Hotel America () is a 1981 French romantic drama film directed by André Téchiné, starring Catherine Deneuve and Patrick Dewaere. The film, set in Biarritz, tells the ill-fated romance of mismatched lovers. This is the first of several collaborations between Téchiné and Deneuve, who became his favorite actress.

Plot
Hélène, an anesthetist working in Biarritz, while driving home one night nearly hits a pedestrian. The two go for a coffee and end up spending the night in a diner so that she can file a report, but Gilles Tisserand, the pedestrian, has fallen in love with her by the next morning. He asks her for a date, and while she accepts, she remains coldly indifferent toward him.

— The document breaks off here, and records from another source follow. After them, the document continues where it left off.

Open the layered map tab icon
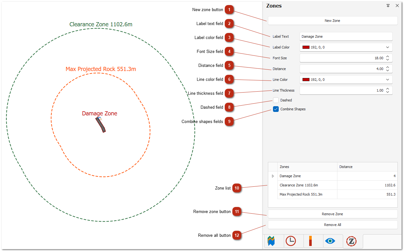 tap(271, 241)
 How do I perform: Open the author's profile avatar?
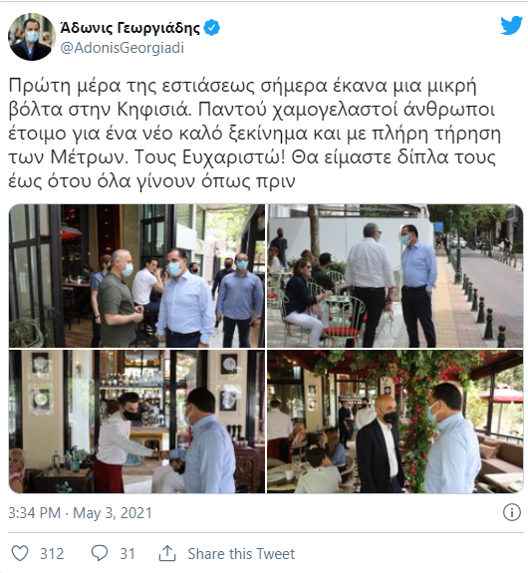coord(32,37)
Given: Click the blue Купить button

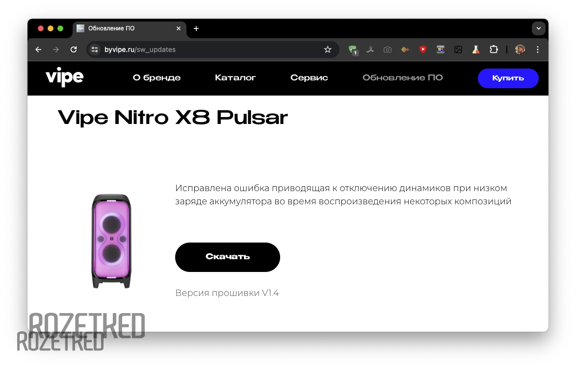Looking at the screenshot, I should point(508,78).
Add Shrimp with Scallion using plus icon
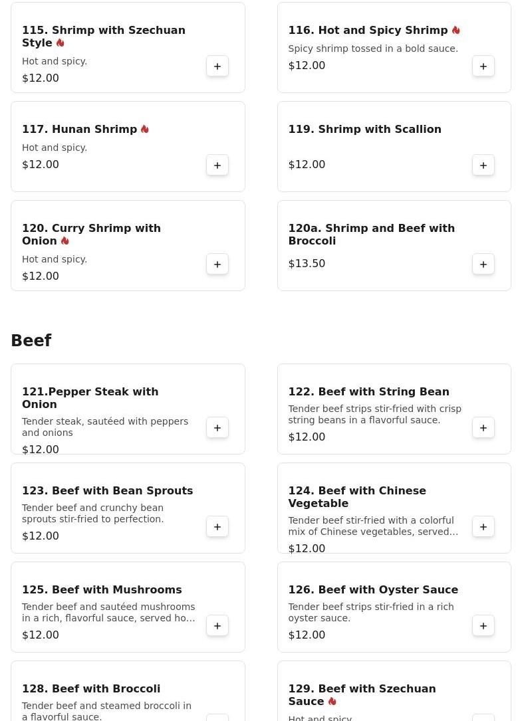 pyautogui.click(x=483, y=165)
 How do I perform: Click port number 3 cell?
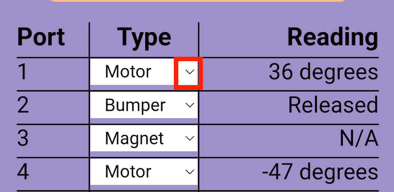(x=23, y=139)
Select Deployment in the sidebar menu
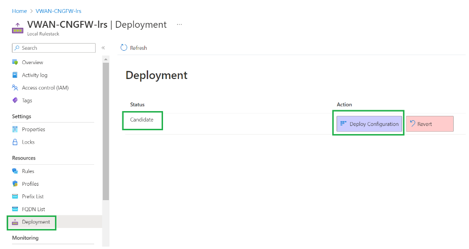Image resolution: width=469 pixels, height=249 pixels. [35, 222]
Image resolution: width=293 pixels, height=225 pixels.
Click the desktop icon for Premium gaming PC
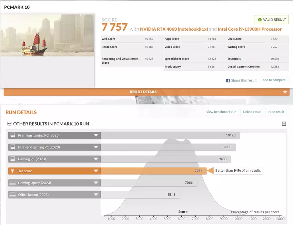point(12,136)
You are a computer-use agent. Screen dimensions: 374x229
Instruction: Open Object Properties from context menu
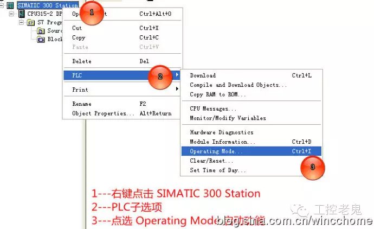click(103, 113)
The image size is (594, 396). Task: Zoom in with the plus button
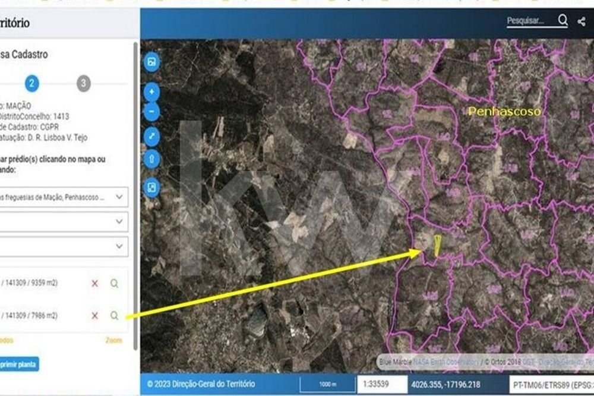[x=151, y=92]
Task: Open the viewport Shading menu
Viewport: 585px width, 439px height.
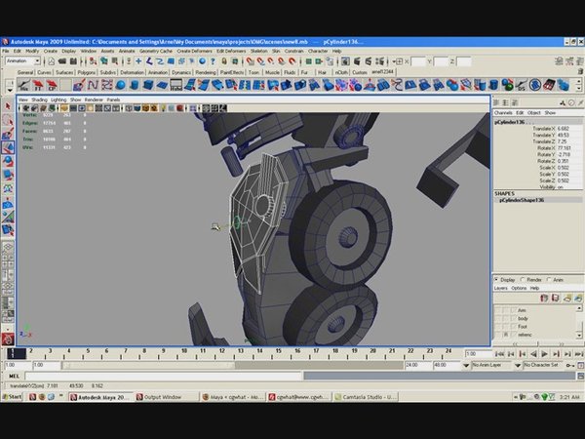Action: pos(39,100)
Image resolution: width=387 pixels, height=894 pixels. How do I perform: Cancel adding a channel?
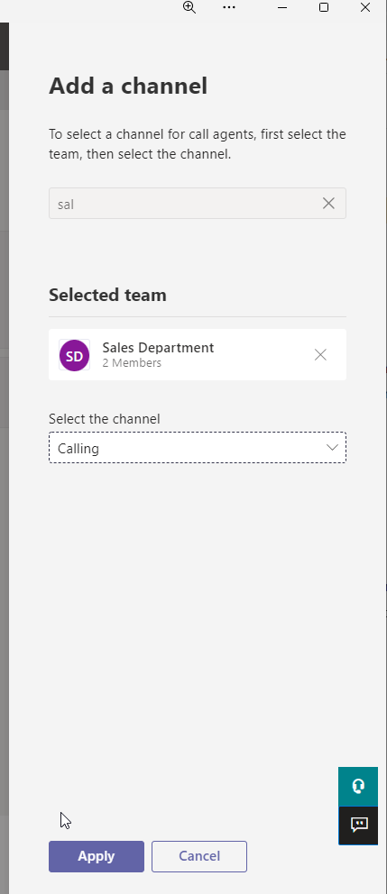[199, 856]
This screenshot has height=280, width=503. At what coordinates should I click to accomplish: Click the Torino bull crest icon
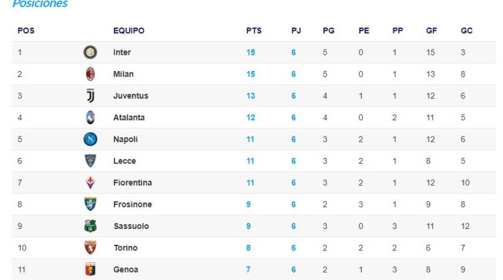pyautogui.click(x=90, y=247)
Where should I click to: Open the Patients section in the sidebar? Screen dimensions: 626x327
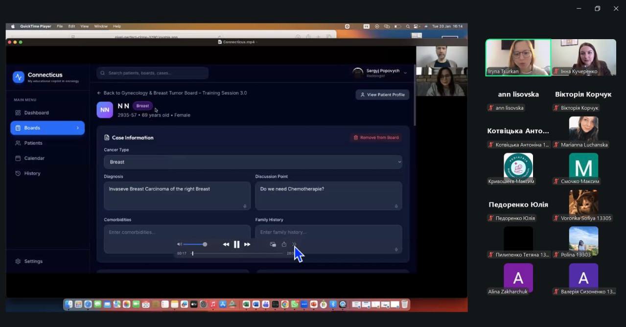(33, 143)
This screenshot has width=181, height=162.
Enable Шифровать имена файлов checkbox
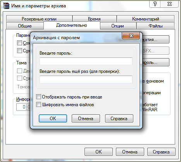38,105
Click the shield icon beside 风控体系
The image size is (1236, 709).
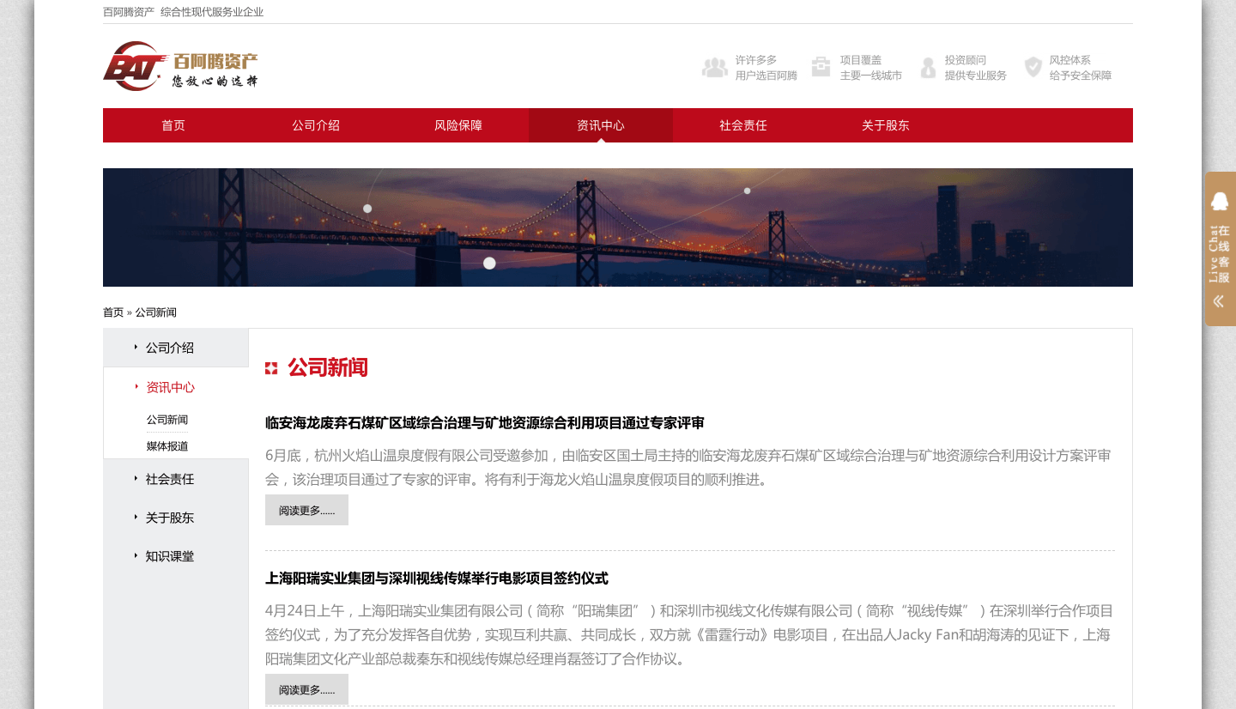click(x=1033, y=67)
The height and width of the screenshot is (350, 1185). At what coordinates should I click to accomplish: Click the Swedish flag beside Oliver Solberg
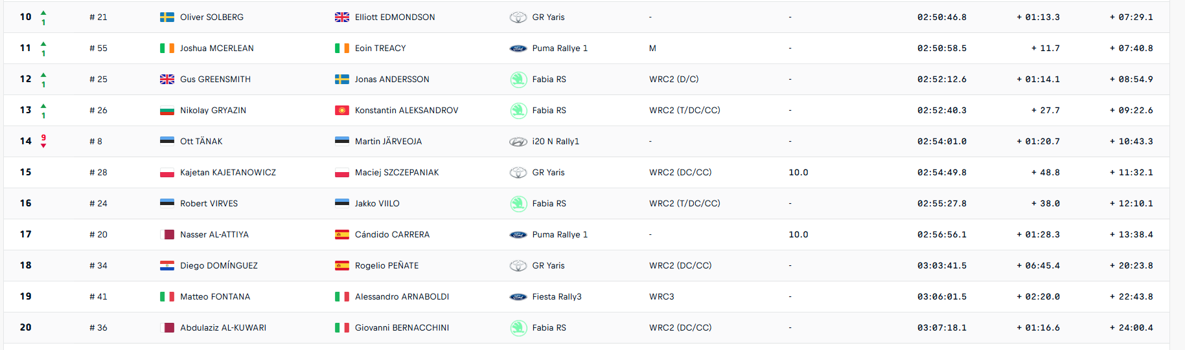(x=167, y=17)
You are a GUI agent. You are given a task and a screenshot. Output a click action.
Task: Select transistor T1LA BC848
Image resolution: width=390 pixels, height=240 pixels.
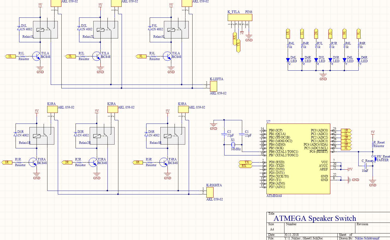37,56
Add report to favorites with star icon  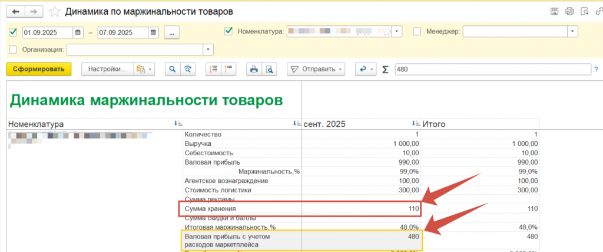pos(54,11)
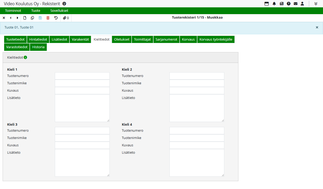This screenshot has height=189, width=323.
Task: Create a new record with blank page icon
Action: click(25, 18)
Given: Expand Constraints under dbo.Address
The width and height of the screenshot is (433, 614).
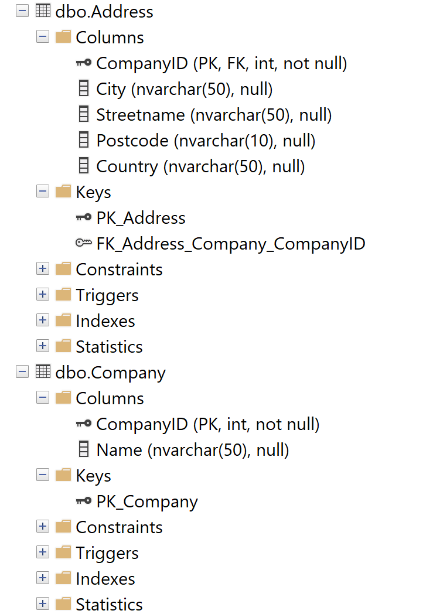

Unfulfilled and aimless, Gilles has recently come back from a trip to New York, bringing with him, Bernard, a friend he met there. Bernard is an unemployed aspiring musician and would-be serial seducer whose only real occupation is to enjoy the moment and spend time with his steady girlfriend, Colette, a cheerful post office clerk worker. Gilles’s mother runs the Hotel de la Gare with his younger sister, Elise. This fact makes life uncomplicated for the two friends who live for free at the hotel. Bernard would like to seduce Elise, a heavy reader who never goes out and repeatedly turns him down.

Keen about his developing relationship with Hélène, Gilles invites her to a restaurant at the local casino with Bernard and Colette. The occasion ends up in discord. Hélène clearly dislikes Bernard’s attitude and Gilles confronts her. Bernard is his friend and Gilles is disappointed with her air of superiority. He backs off from the relationship suspecting that she could never really love someone less well off than her. Gilles’s disenchantment has the opposite effect on Hélène and she is unable to let him go. Hélène looks for him and they eventually sleep together in his mother's hotel, initiating a serious relationship.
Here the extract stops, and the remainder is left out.